Edward Flanagan’s Boys Town a template for voluntary service
Irish priest’s work with homeless juveniles in US embodies practical holiness
Statue of Fr Edward Flanagan donated by the Boys Town National Alumni Association Nebraska USA. It stands in the grounds of the Fr Edward Flanaghan Memorial Centre in Ballymoe in Co Galway. Photograph: David Sleator
We often talk about the negative effects of emigration on the life of rural communities. There is another side to the story, however. Our emigrants have made a remarkable contribution to the economic, political and cultural life of other countries. They remain our greatest export.
Edward Flanagan was the eighth of 11 children born to John and Nora Flanagan, at Leabeg, Ballymoe, on the Roscommon-Galway border. Having completed his secondary education at Summerhill College, Sligo, he emigrated with his sister to join their brother in Omaha, Nebraska.
He was ordained a priest in 1912 at a time when machines were beginning to replace people. Those who had work were frequently exploited for low wages. The tornado which, in the early months of Edward’s priesthood, wrought havoc on the city of Omaha, made matters worse.
Some few years previously, in 1891, Pope Leo XIII had written his encyclical letter Rerum Novarum, in which he called for the state to exercise its responsibility in vindicating the rights of workers.
It was the beginning of what we now call “Catholic Social Teaching”. All of this served as a backdrop to the formation and early ministry of Edward Flanagan. It might explain why he saw it as part of his responsibility as a priest to engage himself actively in the care of the homeless – and subsequently of homeless children.
Orphanage for boys
The practical result was the foundation of Boys Town – an orphanage for boys that took a new approach to juvenile care – just 100 years ago today. It has grown into a national organisation providing help to children, families and communities.
Edward Flanagan was motivated by a firm belief in the goodness of every person. He argued that “there are delinquent environments but never delinquent boys”.
Some might see this as naive, but for Fr Flanagan, it was an expression of his belief that every person is created in the image of God. He understood that young people have to be challenged, but he also believed the problems caused by juvenile delinquency cannot always be laid entirely at the feet of young people themselves.
Modern society, notwithstanding its elaborate penal system, has not solved the problem of juvenile delinquency. Young people continue to be sucked into violent gangland criminality. Prisons here in Ireland, as in the United States, tend to be occupied primarily by young men coming from difficult backgrounds.
They are by no means the only ones who commit crime, but society tends to be less tolerant of crime when it is committed by the poor, the migrant or those who are less well educated.
Edward Flanagan believed that the most effective tool for forming young minds and hearts was the power of love. “I do not believe,” he says, “that a child can be reformed by lock and key and bars, or that fear can ever develop a child’s character.”
Love not duty
While he recognised that “every boy should pray in his own way”, he insisted that “every child should have the opportunity of religious training and development”. He saw morality as an expression of love rather than mere duty.
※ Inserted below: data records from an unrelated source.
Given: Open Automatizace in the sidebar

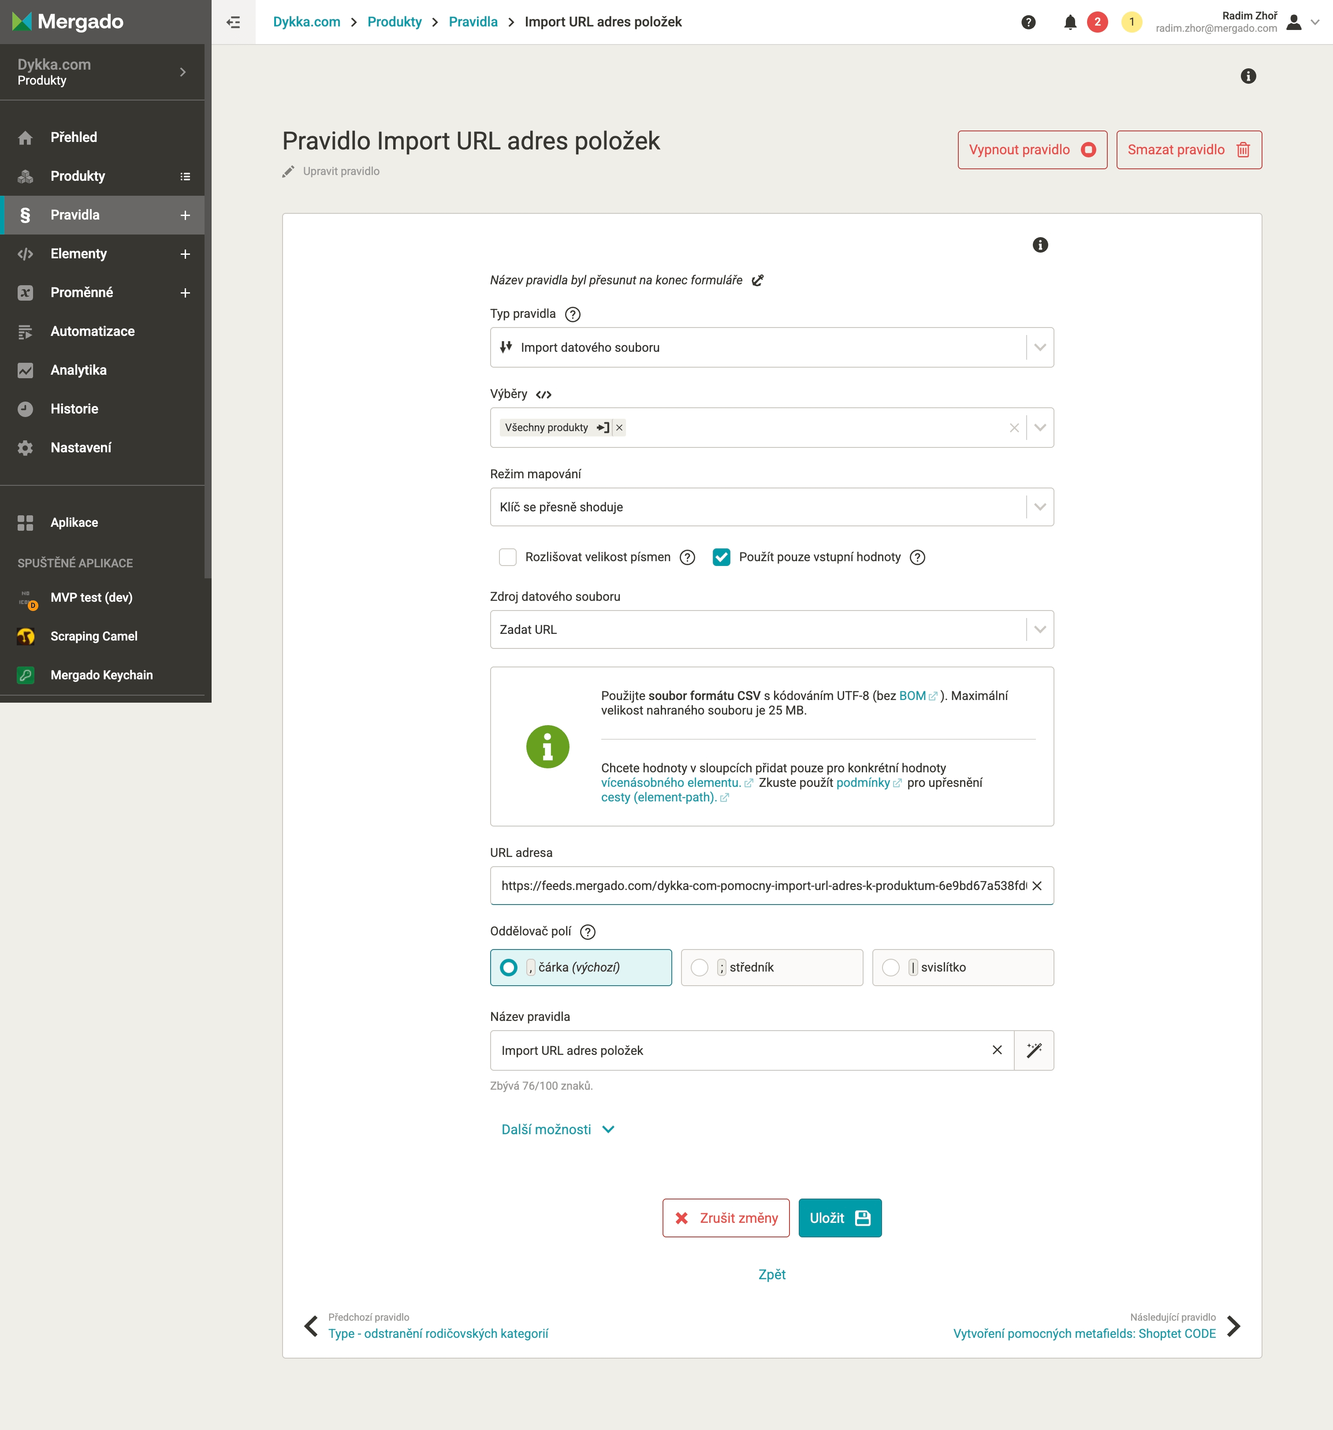Looking at the screenshot, I should (92, 332).
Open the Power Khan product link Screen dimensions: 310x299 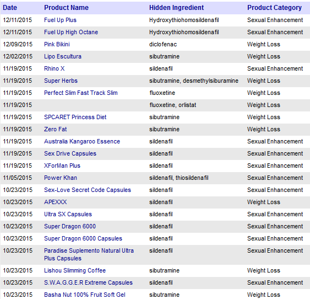pyautogui.click(x=61, y=178)
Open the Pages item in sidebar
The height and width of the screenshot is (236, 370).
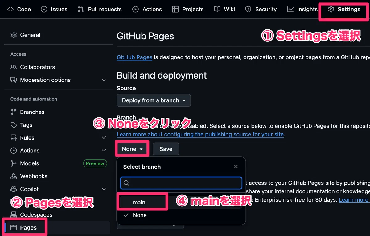[x=57, y=228]
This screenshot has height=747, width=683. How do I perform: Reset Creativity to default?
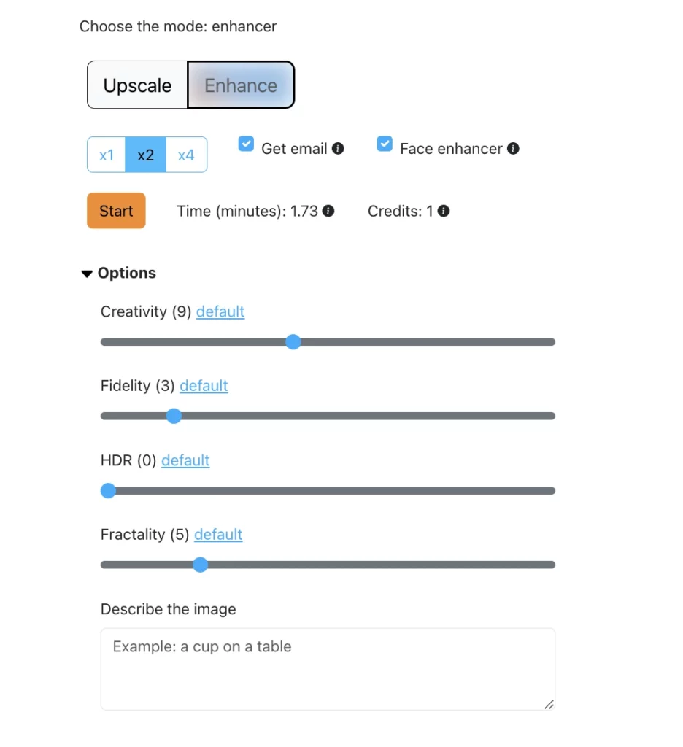coord(220,312)
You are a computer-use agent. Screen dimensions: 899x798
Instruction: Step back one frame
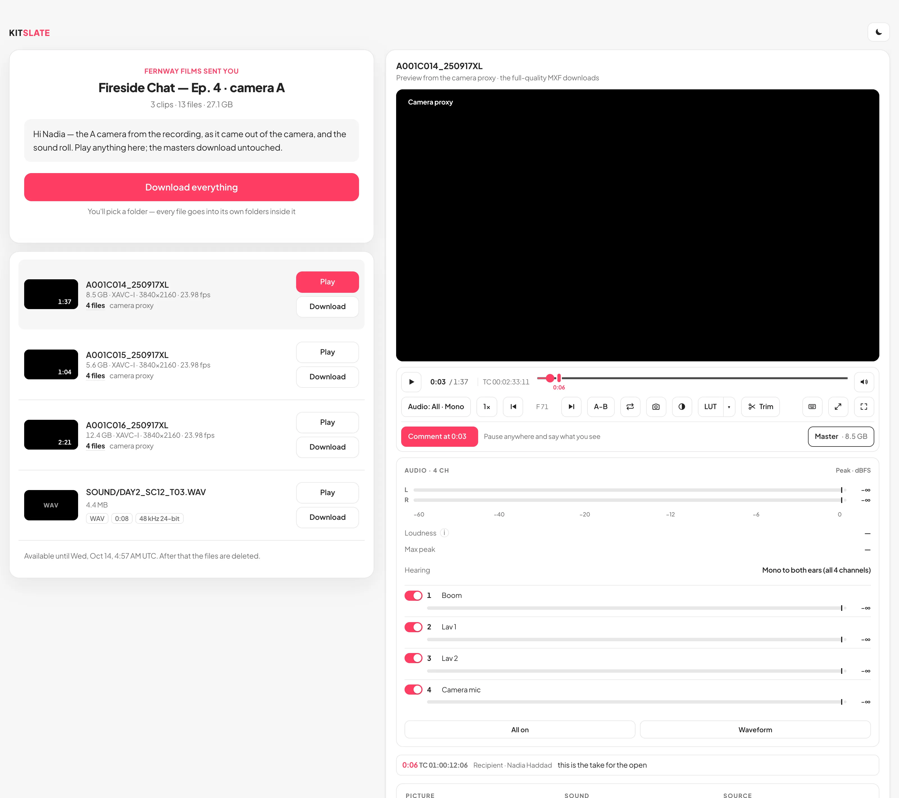513,406
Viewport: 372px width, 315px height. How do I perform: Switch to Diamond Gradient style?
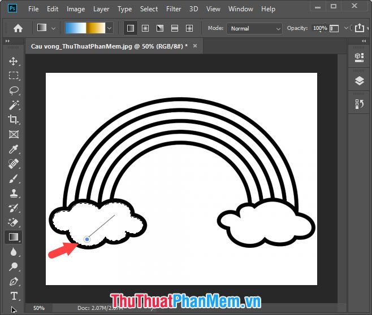tap(189, 28)
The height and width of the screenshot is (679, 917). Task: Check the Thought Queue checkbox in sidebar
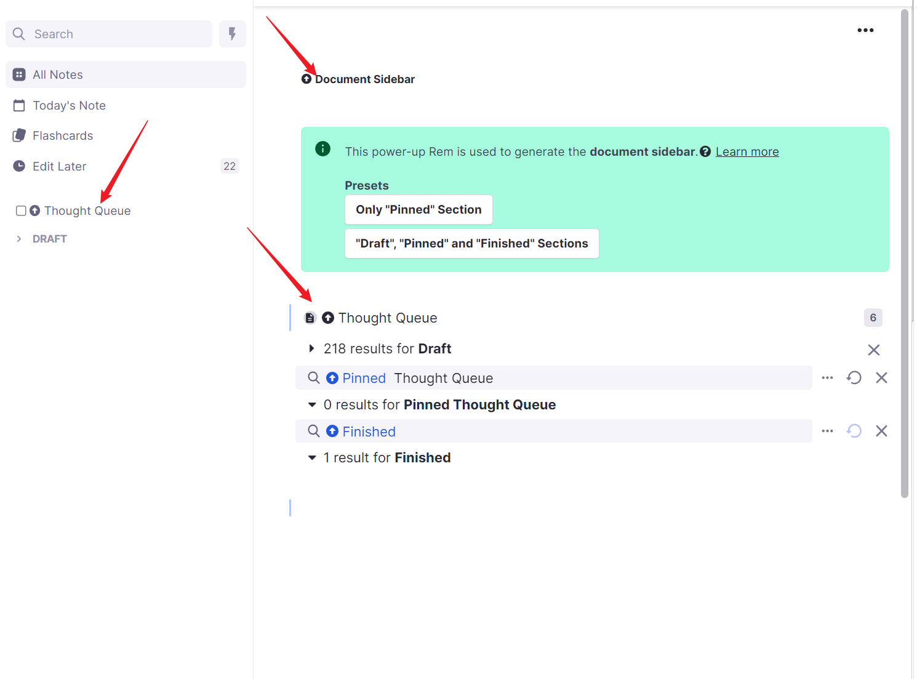pos(21,211)
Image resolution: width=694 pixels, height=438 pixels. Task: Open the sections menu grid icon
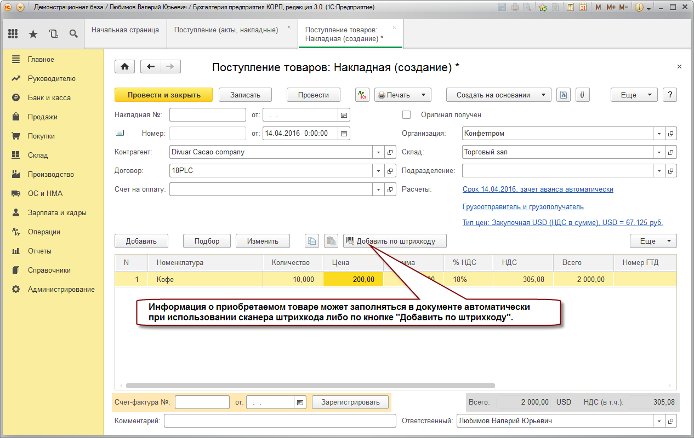[x=13, y=34]
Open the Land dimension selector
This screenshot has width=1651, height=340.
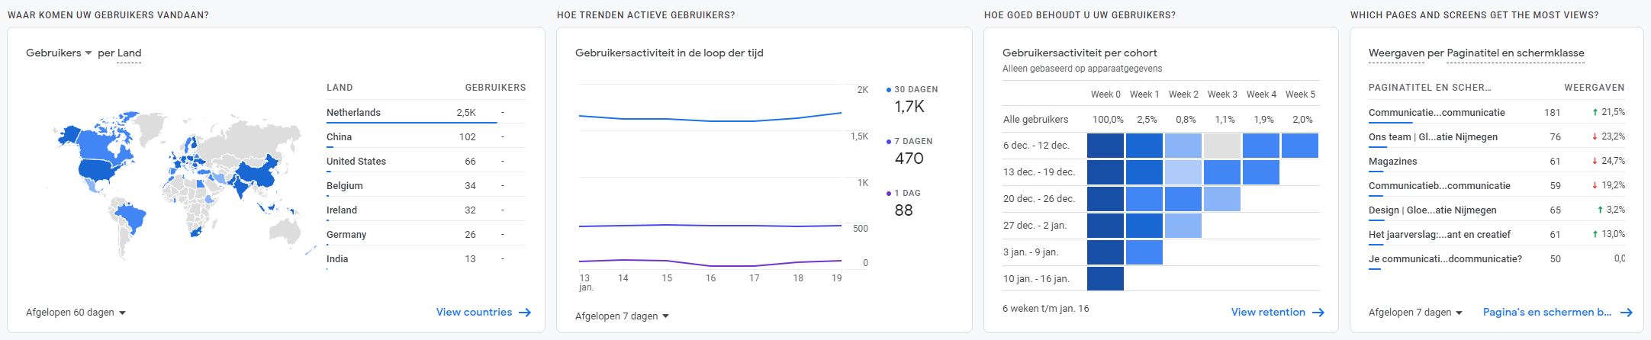[x=129, y=53]
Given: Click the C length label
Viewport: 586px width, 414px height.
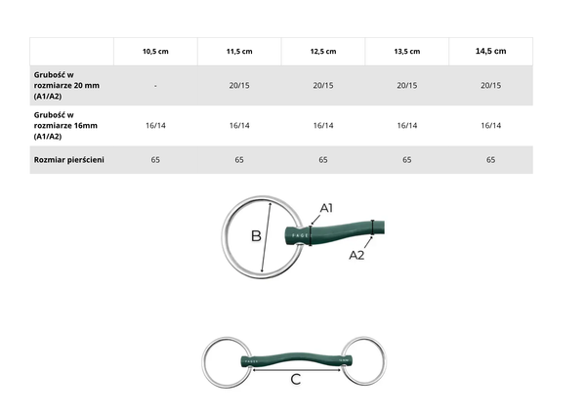Looking at the screenshot, I should pyautogui.click(x=295, y=379).
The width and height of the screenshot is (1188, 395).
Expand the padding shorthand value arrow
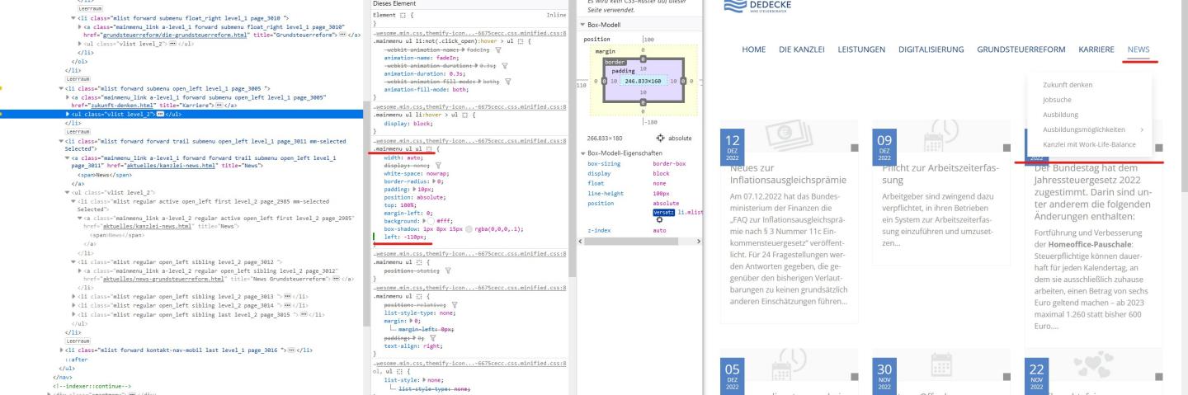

Historically, saints are people who live lives of prayer and care. As we mark the centenary of Boys Town, the church is currently seriously exploring the possibility of proclaiming Edward Flanagan a saint. This is because he is seen to have the potential to inspire others by his example of practical holiness.
One might ask in what way Fr Flanagan would be a prophetic witness in our society today. I believe that he might challenge us to renew our commitment to voluntary service and to question a society in which nothing can happen without state funding or state control.
He might inspire us to question a society which builds office blocks while children live in emergency accommodation, or on the streets, or spend years in direct provision centres, with no opportunity to live a normal family life.
His vision might encourage us to work towards a society in which no person, born or unborn, sick or healthy is regarded as disposable for any reason. Finally, the fact that his contribution to the welfare of children was made as a Catholic and as a priest is a reminder that the active engagement in society of people of faith is not only valid but essential.